What's lovely about Dark Season is its ambition. This is trying to be "proper" telly. Bear in mind this was made at the same time as dross like Watt On Earth.
This isn't patronising TV - it's got quality sets, camera work and lighting. The latter is especially good - both Blake's 7 and 80s Doctor Who would have killed for lighting so subtle that Behemoth's underground lair actually looks like an underground lair.
It's like a modern, smart take on those Children's Film Foundation shows of the 70s - where children know best, can handle big threats, and are able to bully the odd eccentric into taking part.
It's a shame that it's the grown ups that aren't taking it seriously - some of the smaller parts are appallingly done.
The kids however are great - especially Victoria Lamber's Marcie, a bullying monster of a heroine. I wonder what's she's doing now?
Rather tellingly Dark Seasons has long since been wiped from my particular archive, while Russell T Davies’ second children’s fantasy drama, Century Falls still remains buried in a box somewhere.

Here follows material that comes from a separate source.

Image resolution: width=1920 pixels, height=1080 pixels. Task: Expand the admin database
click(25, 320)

Dark Season contains a lot that is likeable, but is perhaps a bit too over ambitious. It’s a game two halves, Brian with the first dealing with the infiltration of a school by Mr Eldritch, the benefactor whose free computers prove deadly, and the second dealing with neo-Nazi plan by Miss Pendragon to awaken the Behemoth, an AI supercomputer. One story would have done, but with two the budget is stretched and corners are cut, resulting in blond wigs etc.

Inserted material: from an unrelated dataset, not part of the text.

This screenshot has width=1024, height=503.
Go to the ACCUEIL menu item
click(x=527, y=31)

Luckily, some fine performances and direction save the day, with special mention going to Brigit Forsyth as the teacher who’s out of her depth and Jacqueline Pearce as Miss Pendragon, who I can watch open an envelope.

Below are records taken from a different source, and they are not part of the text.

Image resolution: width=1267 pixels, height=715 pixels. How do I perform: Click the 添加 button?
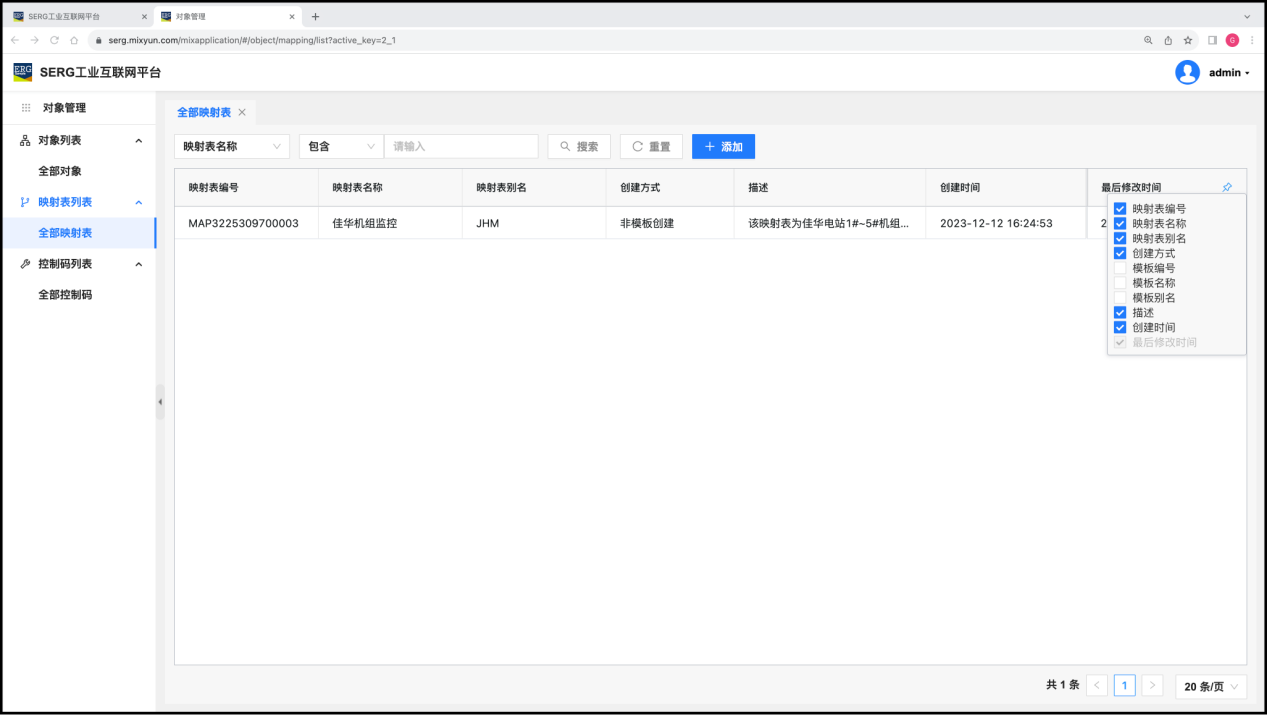(x=723, y=146)
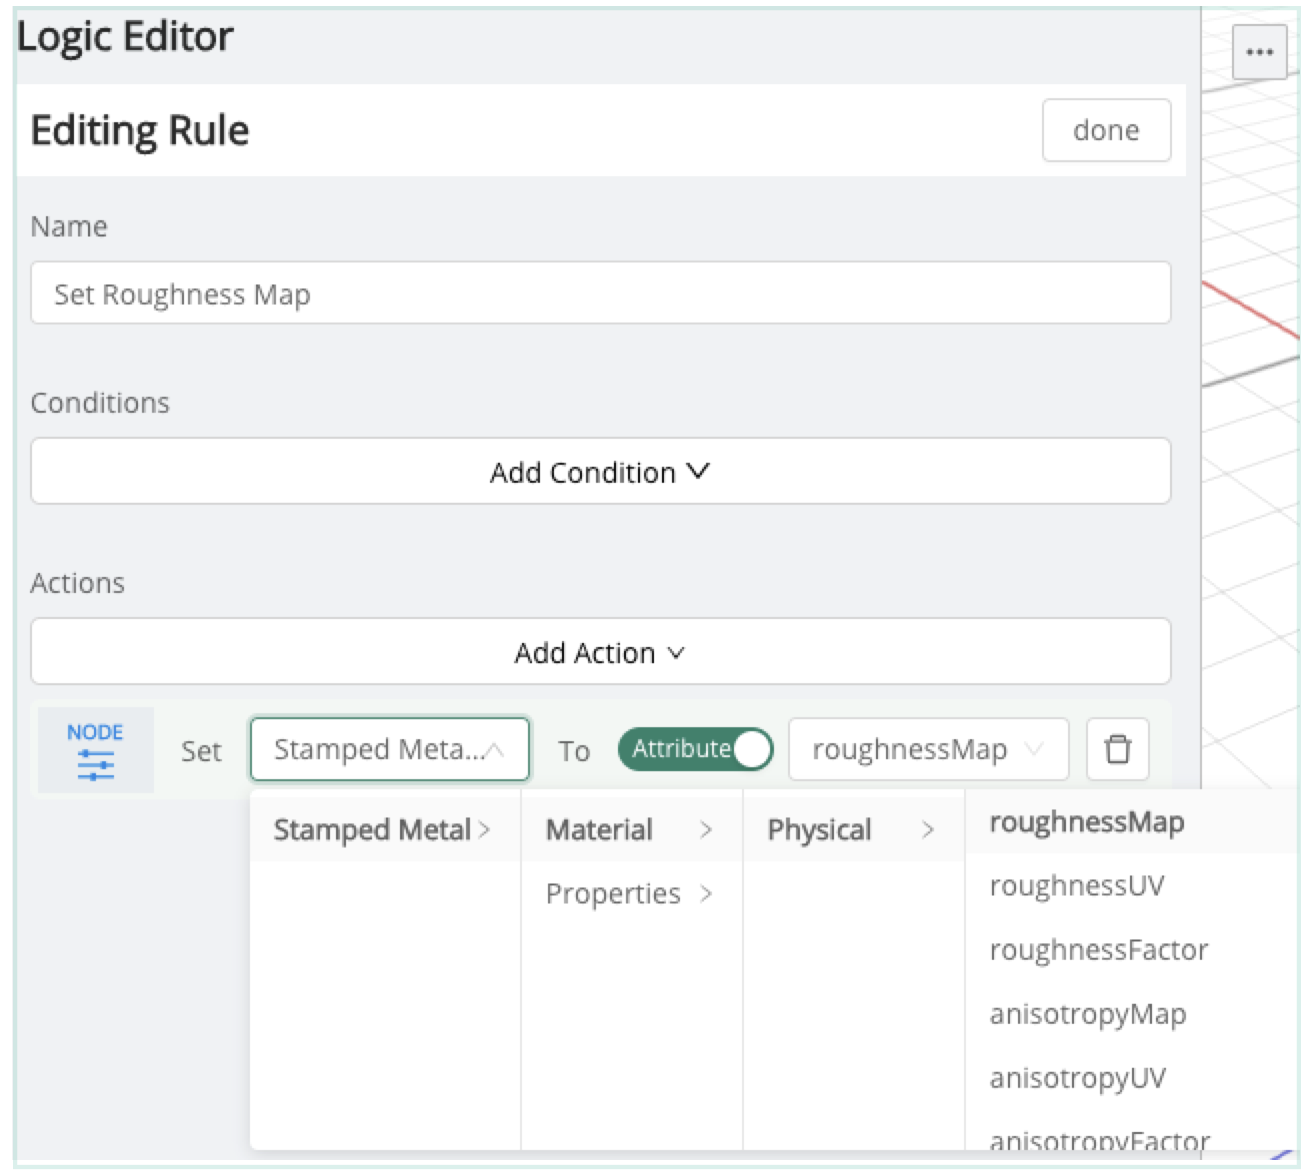This screenshot has height=1174, width=1308.
Task: Select anisotropyMap attribute option
Action: pyautogui.click(x=1087, y=1014)
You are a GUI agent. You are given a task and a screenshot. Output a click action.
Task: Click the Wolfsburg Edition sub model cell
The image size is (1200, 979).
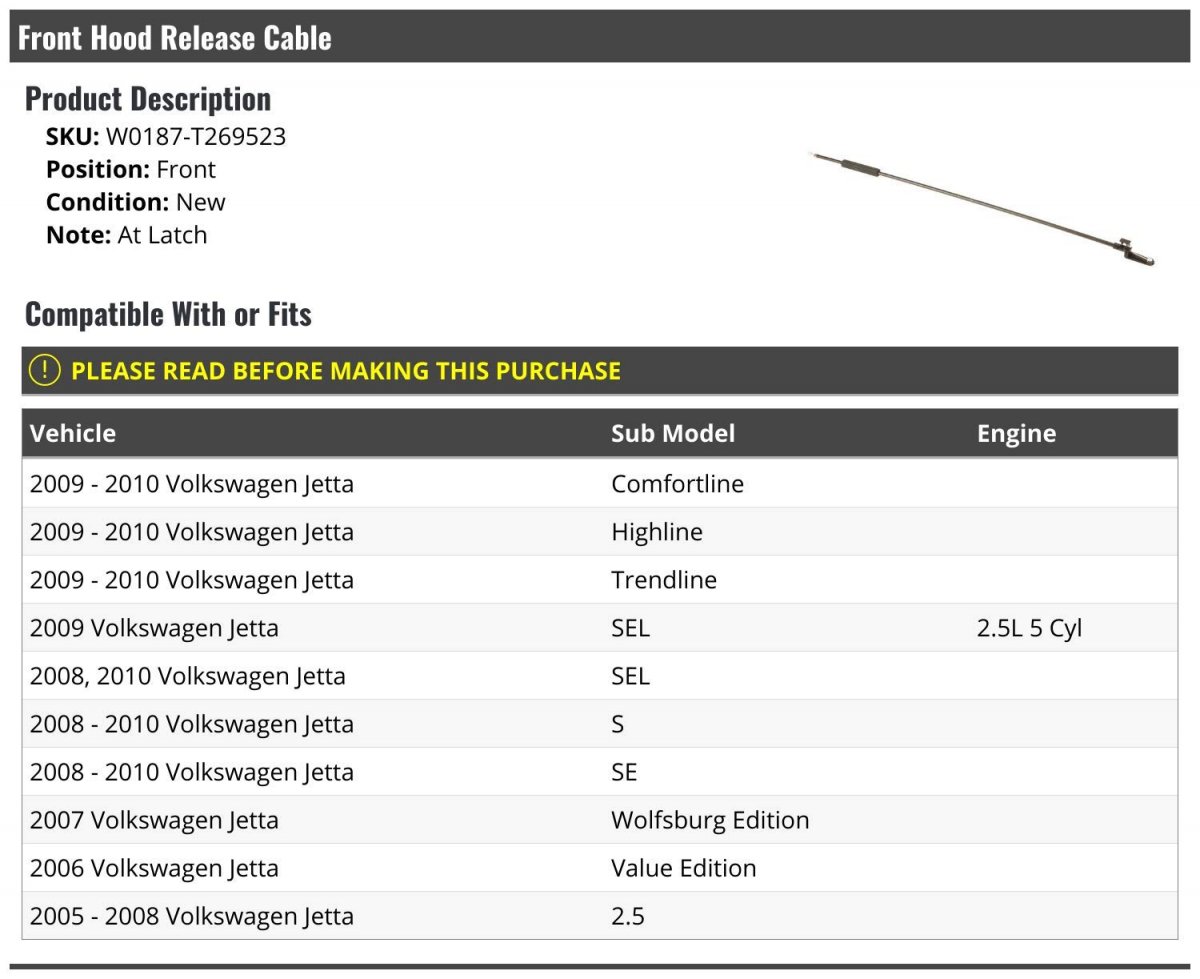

But then there’s Marcie... Yes, the character is interesting; totally different any that was on screen at the time, but that doesn’t make her likeable. Pushy, demanding and all-knowing - I cringed a lot of the time she was on the screen. Fortunately, in victory Victoria Lambert makes her so joyous that you almost warm to her.
All in all a bit of a mixed bag.
I was a little old to catch Dark Season first time around, so it's interesting to watch it from a non-nostalgic viewpoint. This is definitely a show with prime-time potential, rather than the Chuckle Brothers with (intentionally) scary overtones. I used to loathe kids' TV that actually starred kids - child actors almost always made me cringe, as their forced stage school mannerisms had yet to soften - but I found myself warming to the Dark Season team, particularly Victoria Lambert's quirky but oddly cool Marcie.
It was quite odd to actually be excited by it at times too, something that I rarely felt during even the best moments of Doctor Who's twilight years.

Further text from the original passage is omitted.